We looked like a million bucks. Stalking arm in arm, we crossed the courtyard of the Denver Center for the Performing Arts, a collection of theaters in the heart of downtown, to the doors of the concert hall. We turned heads, the two of as. Like we were in a commercial for diamond jewelry or a music video. Sure, we were way overdressed compared to a lot of the crowd—why did some Coloradoans think it was okay to wear jeans to a symphony concert?—and it made us stand out, but in the kind of way that the stares told me that they all wished they could be us.
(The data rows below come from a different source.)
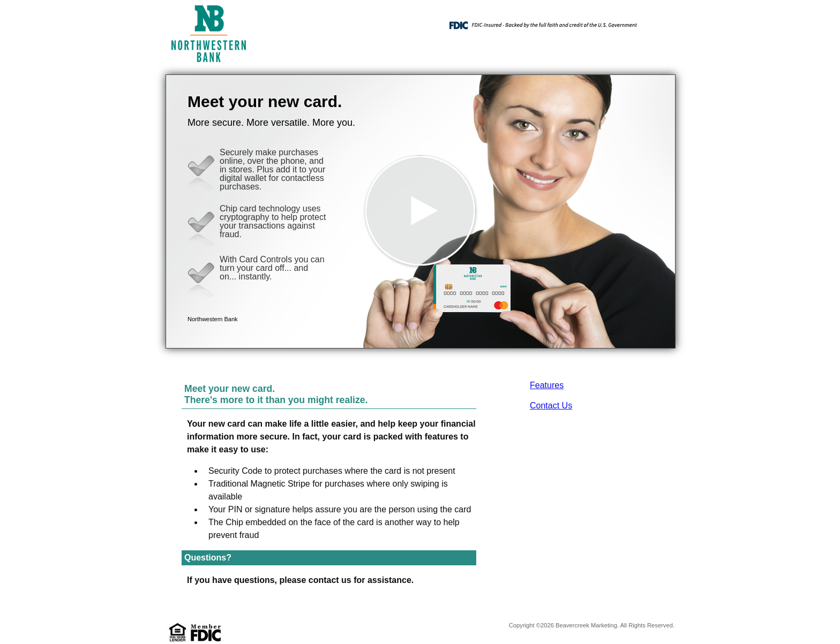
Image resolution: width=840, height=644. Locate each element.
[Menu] (658, 21)
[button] (421, 211)
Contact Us (551, 405)
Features (546, 385)
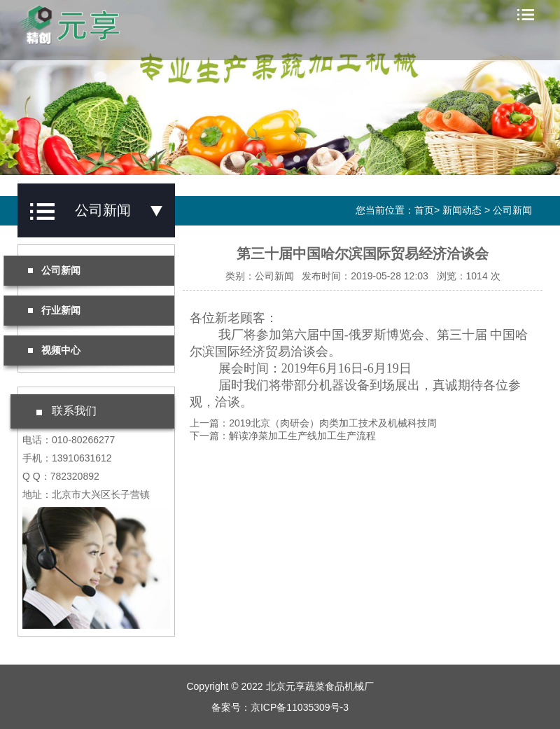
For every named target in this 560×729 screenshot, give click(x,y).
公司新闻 (512, 210)
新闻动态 (462, 210)
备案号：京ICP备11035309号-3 (280, 707)
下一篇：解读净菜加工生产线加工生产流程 (283, 436)
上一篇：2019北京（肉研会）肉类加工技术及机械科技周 (313, 423)
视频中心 (54, 350)
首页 (424, 210)
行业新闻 (54, 310)
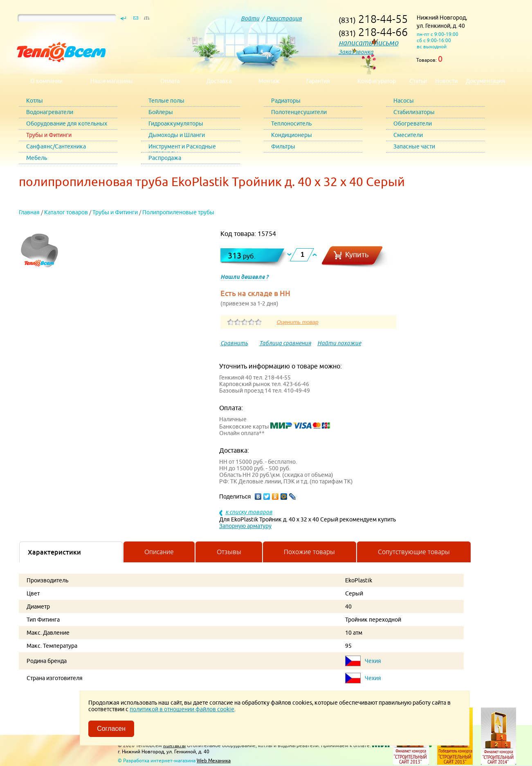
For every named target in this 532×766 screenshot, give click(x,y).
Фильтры (283, 146)
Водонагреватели (49, 112)
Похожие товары (309, 552)
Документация (485, 81)
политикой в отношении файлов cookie (182, 709)
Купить (357, 254)
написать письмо (368, 43)
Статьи (418, 81)
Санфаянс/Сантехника (56, 146)
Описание (159, 552)
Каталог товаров (66, 212)
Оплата (170, 81)
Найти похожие (339, 343)
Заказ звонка (356, 52)
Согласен (111, 728)
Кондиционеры (292, 135)
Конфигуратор (377, 81)
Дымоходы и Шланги (177, 135)
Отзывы (229, 552)
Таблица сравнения (285, 343)
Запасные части (414, 146)
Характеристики (54, 552)
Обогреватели (413, 124)
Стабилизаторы (414, 112)
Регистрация (284, 18)
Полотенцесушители (299, 112)
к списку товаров (249, 512)
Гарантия (318, 81)
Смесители (408, 135)
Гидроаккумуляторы (176, 124)
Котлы (34, 101)
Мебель (36, 158)
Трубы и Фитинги (49, 135)
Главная (29, 212)
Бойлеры (161, 112)
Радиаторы (286, 101)
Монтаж (269, 81)
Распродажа (165, 158)
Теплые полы (166, 101)
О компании (46, 81)
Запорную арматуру (245, 526)
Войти (250, 18)
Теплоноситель (291, 124)
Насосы (404, 101)
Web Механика (213, 760)
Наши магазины (112, 81)
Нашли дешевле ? (244, 277)
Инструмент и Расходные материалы (182, 148)
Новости (446, 81)
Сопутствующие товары (414, 552)
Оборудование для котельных (67, 124)
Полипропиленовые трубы (178, 212)
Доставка (219, 81)
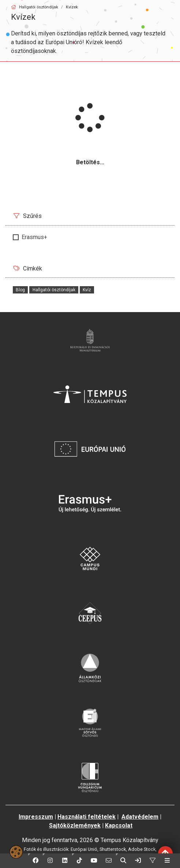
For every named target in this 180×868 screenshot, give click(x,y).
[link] (138, 861)
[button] (35, 861)
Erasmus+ (34, 237)
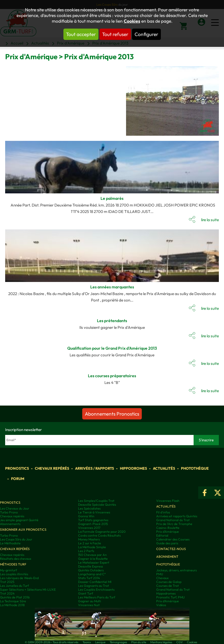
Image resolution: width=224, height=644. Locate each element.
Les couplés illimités (14, 574)
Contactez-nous (171, 549)
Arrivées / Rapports (94, 468)
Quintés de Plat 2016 (15, 597)
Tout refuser (115, 34)
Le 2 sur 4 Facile (89, 543)
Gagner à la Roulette (93, 559)
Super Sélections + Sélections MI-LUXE (28, 589)
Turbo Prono (9, 512)
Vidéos (161, 605)
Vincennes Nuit (89, 605)
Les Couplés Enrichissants (96, 589)
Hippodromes (133, 468)
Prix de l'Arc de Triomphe (174, 524)
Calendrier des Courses (173, 539)
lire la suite (210, 220)
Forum (18, 479)
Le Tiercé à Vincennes (94, 512)
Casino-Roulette (168, 528)
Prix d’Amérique (168, 601)
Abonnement (167, 556)
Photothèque (195, 468)
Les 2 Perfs (86, 551)
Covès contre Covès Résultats (99, 535)
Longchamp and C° (92, 574)
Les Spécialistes (89, 508)
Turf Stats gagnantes (93, 520)
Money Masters (89, 539)
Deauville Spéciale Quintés (97, 504)
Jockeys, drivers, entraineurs (176, 570)
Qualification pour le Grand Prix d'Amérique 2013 (112, 348)
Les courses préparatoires (112, 376)
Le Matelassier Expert (94, 562)
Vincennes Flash (168, 501)
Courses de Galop (169, 582)
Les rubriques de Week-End (19, 578)
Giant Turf (86, 593)
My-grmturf (9, 570)
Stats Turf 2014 (89, 578)
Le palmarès (112, 198)
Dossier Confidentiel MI (95, 582)
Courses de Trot (168, 586)
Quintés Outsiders (91, 570)
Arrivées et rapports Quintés (177, 516)
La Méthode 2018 (12, 605)
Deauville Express (90, 566)
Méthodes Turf (13, 564)
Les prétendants (112, 321)
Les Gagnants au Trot (94, 586)
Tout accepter (81, 34)
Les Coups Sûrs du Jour (16, 539)
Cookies (132, 21)
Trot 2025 (7, 582)
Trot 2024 (7, 593)
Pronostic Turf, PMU (170, 597)
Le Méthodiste (10, 543)
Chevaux (162, 578)
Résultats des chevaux (15, 559)
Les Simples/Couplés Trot (96, 501)
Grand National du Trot (173, 520)
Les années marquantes (112, 287)
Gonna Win (86, 516)
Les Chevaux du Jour (14, 508)
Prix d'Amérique (168, 531)
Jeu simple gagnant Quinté (19, 520)
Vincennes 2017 (89, 528)
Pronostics (17, 468)
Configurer (146, 34)
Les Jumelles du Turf (14, 586)
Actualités (164, 468)
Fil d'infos (163, 512)
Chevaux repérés (52, 468)
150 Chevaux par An (92, 555)
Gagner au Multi (89, 601)
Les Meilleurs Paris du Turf (97, 597)
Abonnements (10, 524)
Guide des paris (167, 543)
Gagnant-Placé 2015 (93, 524)
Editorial (162, 535)
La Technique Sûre (13, 601)
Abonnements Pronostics (112, 414)
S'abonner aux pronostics (23, 529)
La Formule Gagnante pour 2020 (102, 531)
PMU (160, 574)
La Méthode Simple (92, 547)
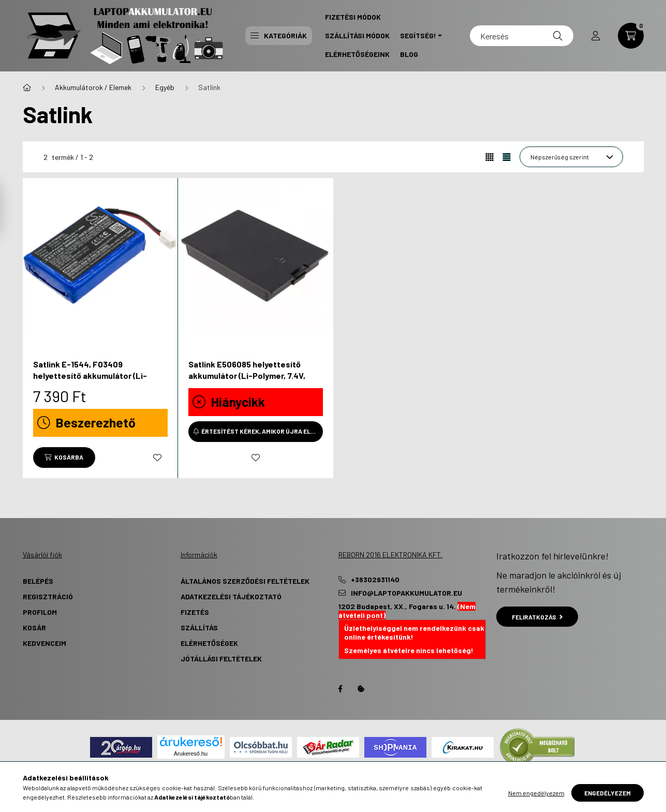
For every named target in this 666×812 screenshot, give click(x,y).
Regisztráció (48, 596)
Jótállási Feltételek (221, 658)
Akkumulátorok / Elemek (93, 87)
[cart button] (631, 36)
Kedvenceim (45, 643)
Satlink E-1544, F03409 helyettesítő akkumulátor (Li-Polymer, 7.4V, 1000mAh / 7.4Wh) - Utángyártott (97, 381)
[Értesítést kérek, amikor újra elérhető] (256, 432)
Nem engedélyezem (536, 793)
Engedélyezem (608, 793)
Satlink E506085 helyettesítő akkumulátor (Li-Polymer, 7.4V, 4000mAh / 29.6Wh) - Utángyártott (255, 376)
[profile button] (596, 36)
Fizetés (195, 612)
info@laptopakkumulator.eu (406, 593)
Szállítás (199, 627)
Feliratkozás (537, 617)
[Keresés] (522, 36)
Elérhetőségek (209, 643)
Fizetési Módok (353, 17)
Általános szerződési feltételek (245, 581)
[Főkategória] (27, 87)
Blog (409, 54)
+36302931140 (375, 580)
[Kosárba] (64, 457)
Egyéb (165, 87)
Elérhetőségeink (357, 54)
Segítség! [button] (418, 35)
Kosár (34, 627)
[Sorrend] (571, 157)
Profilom (40, 612)
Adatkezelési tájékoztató (231, 596)
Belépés (38, 581)
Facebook (341, 689)
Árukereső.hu (190, 754)
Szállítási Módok (357, 35)
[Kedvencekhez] (157, 457)
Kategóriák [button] (278, 35)
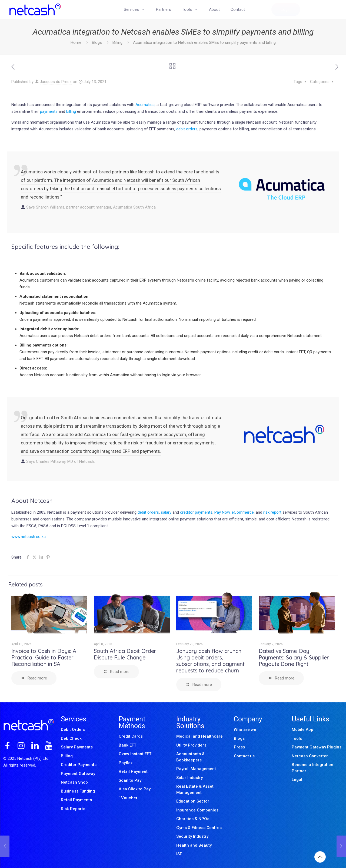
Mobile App (303, 730)
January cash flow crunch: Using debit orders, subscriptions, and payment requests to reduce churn (210, 661)
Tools (297, 738)
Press (239, 747)
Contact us (244, 756)
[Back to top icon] (320, 857)
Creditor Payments (79, 765)
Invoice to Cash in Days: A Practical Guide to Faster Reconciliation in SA (44, 657)
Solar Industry (189, 778)
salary (166, 512)
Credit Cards (131, 736)
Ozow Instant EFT (135, 754)
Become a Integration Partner (312, 768)
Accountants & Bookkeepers (191, 757)
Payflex (126, 763)
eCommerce (243, 512)
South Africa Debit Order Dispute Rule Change (125, 654)
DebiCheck (71, 738)
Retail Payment (133, 771)
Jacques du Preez (56, 82)
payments (49, 112)
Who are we (245, 730)
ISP (179, 854)
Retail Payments (76, 800)
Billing (117, 42)
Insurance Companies (197, 810)
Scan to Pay (130, 780)
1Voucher (128, 798)
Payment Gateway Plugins (316, 747)
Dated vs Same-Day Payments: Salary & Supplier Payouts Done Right (294, 657)
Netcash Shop (74, 782)
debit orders (187, 129)
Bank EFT (128, 745)
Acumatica (145, 104)
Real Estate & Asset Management (195, 789)
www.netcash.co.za (29, 536)
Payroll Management (196, 769)
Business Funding (78, 791)
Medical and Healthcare (200, 736)
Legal (297, 779)
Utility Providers (191, 745)
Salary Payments (77, 747)
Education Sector (193, 801)
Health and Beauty (194, 845)
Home (76, 42)
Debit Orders (73, 730)
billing (71, 112)
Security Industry (192, 836)
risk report (272, 512)
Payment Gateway (78, 774)
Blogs (97, 42)
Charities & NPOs (193, 819)
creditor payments (196, 512)
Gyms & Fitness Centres (199, 828)
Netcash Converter (310, 756)
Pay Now (222, 512)
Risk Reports (73, 809)
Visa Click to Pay (135, 789)
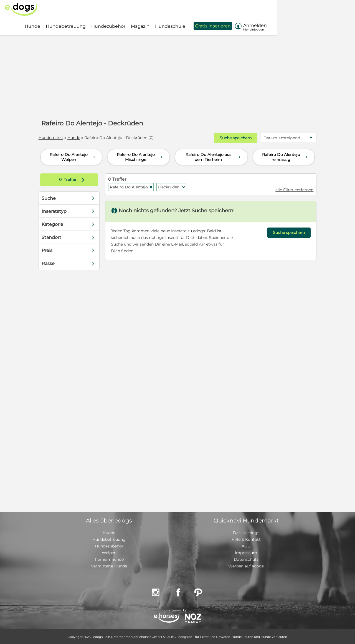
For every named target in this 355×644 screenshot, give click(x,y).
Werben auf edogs (246, 566)
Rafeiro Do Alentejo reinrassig (285, 157)
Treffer (75, 179)
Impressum (246, 552)
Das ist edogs (246, 532)
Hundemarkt (53, 138)
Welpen (109, 552)
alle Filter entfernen (292, 190)
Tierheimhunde (109, 559)
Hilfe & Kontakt (246, 539)
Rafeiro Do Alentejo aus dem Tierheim (214, 157)
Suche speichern (233, 138)
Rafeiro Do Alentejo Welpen (73, 157)
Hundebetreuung (109, 539)
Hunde (76, 138)
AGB (246, 546)
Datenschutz (246, 559)
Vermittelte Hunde (109, 566)
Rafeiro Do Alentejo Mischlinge (140, 157)
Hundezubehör (109, 546)
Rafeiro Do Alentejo (132, 187)
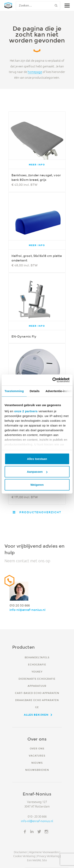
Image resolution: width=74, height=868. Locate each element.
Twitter (39, 832)
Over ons (37, 748)
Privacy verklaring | (49, 856)
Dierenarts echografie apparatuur (37, 682)
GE (37, 707)
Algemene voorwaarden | (44, 852)
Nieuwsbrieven (37, 770)
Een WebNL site (37, 860)
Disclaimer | (21, 852)
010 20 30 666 (20, 605)
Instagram (46, 832)
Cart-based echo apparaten (37, 693)
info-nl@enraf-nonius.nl (27, 610)
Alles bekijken (36, 715)
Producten (23, 647)
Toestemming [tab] (14, 391)
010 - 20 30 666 (37, 816)
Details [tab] (35, 391)
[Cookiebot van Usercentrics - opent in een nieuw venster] (53, 380)
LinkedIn (32, 832)
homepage (35, 72)
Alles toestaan (37, 459)
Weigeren (37, 485)
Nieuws (37, 763)
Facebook (25, 832)
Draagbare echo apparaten (37, 700)
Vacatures (37, 755)
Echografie (37, 664)
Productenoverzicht (40, 512)
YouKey (37, 672)
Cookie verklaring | (25, 856)
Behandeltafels (37, 657)
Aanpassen (37, 472)
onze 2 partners (26, 411)
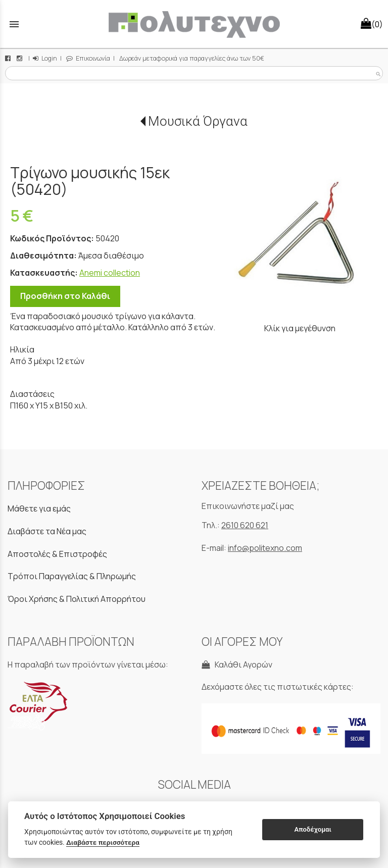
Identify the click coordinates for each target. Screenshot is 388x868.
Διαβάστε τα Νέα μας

My grin felt silly, but I felt better when I glanced at Ben and saw the same grin on him. The alpha pair indeed.

I even almost forgot that I was supposed to be in hiding. I kept telling myself that none of the Denver wolves would be here, lycanthropes avoided crowds like this and the vampires didn't hang out here. I'd be fine, just fine. I didn't wilt in the middle of the crowd. I felt on top of the world.

We collected our tickets from Will Call, were ushered to our seats, and settled in as the orchestra was tuning up. The lights went down, the conductor appeared, and the orchestra launched into an overture.

Then she appeared, entering stage right.

Mercedes Cook had ivory skin and brick red hair, the rich color and sheen of silk, rippling past her shoulders. A midnight blue, shimmering gown clung to her slim figure. Her limbs were slender, her face aristocratic, like that of a Greek statue. I couldn't tell her height from where we sat, about halfway back in the orchestra section. She seemed to fill the stage. She seemed bigger than life.

I was close enough that the hall's air-conditioning system carried her scent to me—the cold, clean scent of a vampire. If I hadn't been warned, I'd have been shocked. She moved with such energy, such vibrancy. A consummate performer, she had a spark in her gaze.

I could guess her story: she'd always aspired to the stage. A talented performer, vampirism wasn't going to halt her ambitions. Maybe she even sought out the vampirism, or encountered the opportunity and grabbed it as a chance to hold on to that elusive advantage of youth and beauty. She'd been on stage since the sixties, when her official biography set the start of her career. Maybe she'd even been around longer, a vaudeville performer or singer in the twenties and thirties who disappeared and changed her identity to start a career on Broadway. That would take a bit of research and digging. I was hoping I could get the scoop from Mercedes herself.